When America Kneels, Toll the Bell.

  • by:
  • 03/02/2023

On June 8, 2020, a litter of the Democratic vanguard dropped to its knees inside the Capitol building. The act purported to commemorate George Floyd, but since Americans have never even knelt for fallen Presidents, and since Mr. Floyd’s family demanded no such sign of supplication, it is safe to conclude that these politicians were kneeling to something else: in fealty to a new political orthodoxy underwritten by Antifa (and its lesser sects). At its founding, America’s political leaders refused to kneel to monarchs. Now, they kneel to mobs. Such are the gewgaws of modern politics. 

Perhaps the event was merely political theater, but more troubling scenes followed. Even more troubling is the spectacle of law enforcement kneeling before those who openly profess contempt for law enforcement. More troubling still is the spectacle of the National Guard, which has never knelt even for its own fallen heroes, kneeling before those protesting the nation served by it.

Kneeling has been the physical expression of submission; the posture of the ruled before the ruler, from time immemorial. Kneeling rests on the presumption of superiority, the presumption,  throughout the breadth of human history, that some were born to rule, others to be ruled. Once the presumption is granted, the question “ruled by whom?” becomes an unimportant issue of detail. Whether the oppressor is an autocrat or a theocrat; a monarch or an oligarch; the polloi or the proletariat; Attila or Mao makes no difference to the oppressed. 

Americans kneel to no one. At least, they used to kneel to no one. 

Prostration before presumed authority was never a feature of the American vocabulary. This nation is founded on Enlightenment ideals that, in time, animated our transition from dependent colony to free nation and represented a radical break from the past. In an era of monarchy, of aristocracy lingering on the fumes of feudalism, the founders of this nation dared to argue—at peril to their lives—that all men are equal. That each has life and liberty by right, not by fiat, that government exists solely to secure these rights, and, correlatively, that men do not exist to serve governments. The individual is sovereign of himself—and no other. Our founders understood the dark fate that awaits those who deny this fundamental political truth. History bleeds with the presumptions of power. As Thomas Paine wrote in “Common Sense,” “Monarchy and succession have laid (not this or that kingdom only) but the world in blood and ashes.” 

To those who presume to rule, Americans answered with the assertive challenge: Don’t Tread on Me. Americans kneel to no one. At least, they used to kneel to no one. 

The chic and, at present, virtually unquestioned objection to all this is that Enlightenment ideals were merely the prejudices of white bourgeoisie (that race is relevant in this context is always assumed and never argued for, of course). Therefore, these values must be duly contemned as a consequence, and history “made right,” called to account, balanced or repaired. It is all just vague enough to be, at the same time, meaningless and ominous.

But of course, this argument presupposes the truth of the very principles that it is attempting to deny.

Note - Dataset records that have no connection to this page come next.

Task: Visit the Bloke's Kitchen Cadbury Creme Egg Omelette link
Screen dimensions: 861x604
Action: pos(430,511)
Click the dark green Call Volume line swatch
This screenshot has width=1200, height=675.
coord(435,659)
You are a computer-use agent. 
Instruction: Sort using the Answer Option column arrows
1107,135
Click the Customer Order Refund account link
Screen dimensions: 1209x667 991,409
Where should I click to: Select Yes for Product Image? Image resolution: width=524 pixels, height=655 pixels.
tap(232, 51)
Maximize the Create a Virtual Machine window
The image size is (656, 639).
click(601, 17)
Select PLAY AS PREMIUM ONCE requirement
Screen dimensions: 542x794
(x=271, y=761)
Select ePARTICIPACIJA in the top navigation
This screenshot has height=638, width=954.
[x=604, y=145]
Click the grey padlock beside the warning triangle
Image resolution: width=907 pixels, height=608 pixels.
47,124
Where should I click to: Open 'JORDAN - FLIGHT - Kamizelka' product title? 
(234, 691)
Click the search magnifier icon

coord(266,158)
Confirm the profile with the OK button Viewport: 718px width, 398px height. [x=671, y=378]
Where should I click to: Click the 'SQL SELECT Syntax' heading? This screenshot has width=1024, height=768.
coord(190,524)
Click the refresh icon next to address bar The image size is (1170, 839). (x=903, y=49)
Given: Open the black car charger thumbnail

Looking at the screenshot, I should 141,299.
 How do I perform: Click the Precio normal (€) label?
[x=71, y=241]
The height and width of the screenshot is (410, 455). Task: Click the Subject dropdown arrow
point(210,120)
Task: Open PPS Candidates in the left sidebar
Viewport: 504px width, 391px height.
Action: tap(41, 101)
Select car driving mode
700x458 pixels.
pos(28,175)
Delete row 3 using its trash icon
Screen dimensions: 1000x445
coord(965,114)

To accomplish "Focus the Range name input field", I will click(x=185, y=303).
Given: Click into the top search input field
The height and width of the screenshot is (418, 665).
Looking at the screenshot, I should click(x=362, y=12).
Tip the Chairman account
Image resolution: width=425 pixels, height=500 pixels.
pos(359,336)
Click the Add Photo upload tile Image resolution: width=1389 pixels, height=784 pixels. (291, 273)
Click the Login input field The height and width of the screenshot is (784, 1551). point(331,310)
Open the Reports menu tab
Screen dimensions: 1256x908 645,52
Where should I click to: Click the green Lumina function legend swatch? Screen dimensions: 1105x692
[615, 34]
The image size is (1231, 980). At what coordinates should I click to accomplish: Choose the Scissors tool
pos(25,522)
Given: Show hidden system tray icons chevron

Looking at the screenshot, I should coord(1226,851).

If the concept of individual sovereignty—the concept that each person’s life is uniquely his; that, as a corollary, liberty is his natural state; that he has a right to say what he will and worship as he will; and that these rights may not be denied without due process. If these are to be relegated as prejudices to the dustbin of history, what precisely is the argument to be made against slavery? Segregation? Unequal application of law? 

It is precisely the moral apparatus established by our founding documents that renders these ills logically and politically unsustainable over time.

[caption id="attachment_182655" align="aligncenter" width="1920"]Mount Rushmore. Mount Rushmore.[/caption]

THE IRREDEEMABILITY OF HISTORY

History, both good and bad, is a record of events past. Nothing can change it. History cannot be redeemed or “made right.” An injustice remains an injustice forever. The past is deaf to petition; we may strive for a better future, but not a better past. 

You can no more assume the crime or victimhood of another than you can assume his breathing or digestion. 

A white person today who was never a slaveholder kneeling before and washing the feet of a black person who was never a slave does nothing to the past. It is the affected theater of a silly present. The slaveholder alone can atone for the sin of holding his brothers in bondage. The slave alone can accept or reject the atonement. It is presumption and farce to assume the crime of the one or the victimhood of the other. You can no more assume the crime or victimhood of another than you can assume his breathing or digestion. 

In thinking about history, nuance and context are essential. Slavery has existed in all times and in all places—the breadth of recorded history. It existed long before America was even a thought, and it remained (and remains) long after America achieved emancipation. History and its ills did not commence in 1492 (or 1619, or 1776). To pretend otherwise is willful ignorance. 

The modern day advocate of kneeling claims to deplore the past for its oppression. But adopting a gesture that signaled subjection for millennia is a concession to the sin of oppression. It shows how poorly understood and how fragile freedom really is. 

Liberty and prostration cannot abide together long. If Americans forget what they are and kneel, toll the bell for freedom.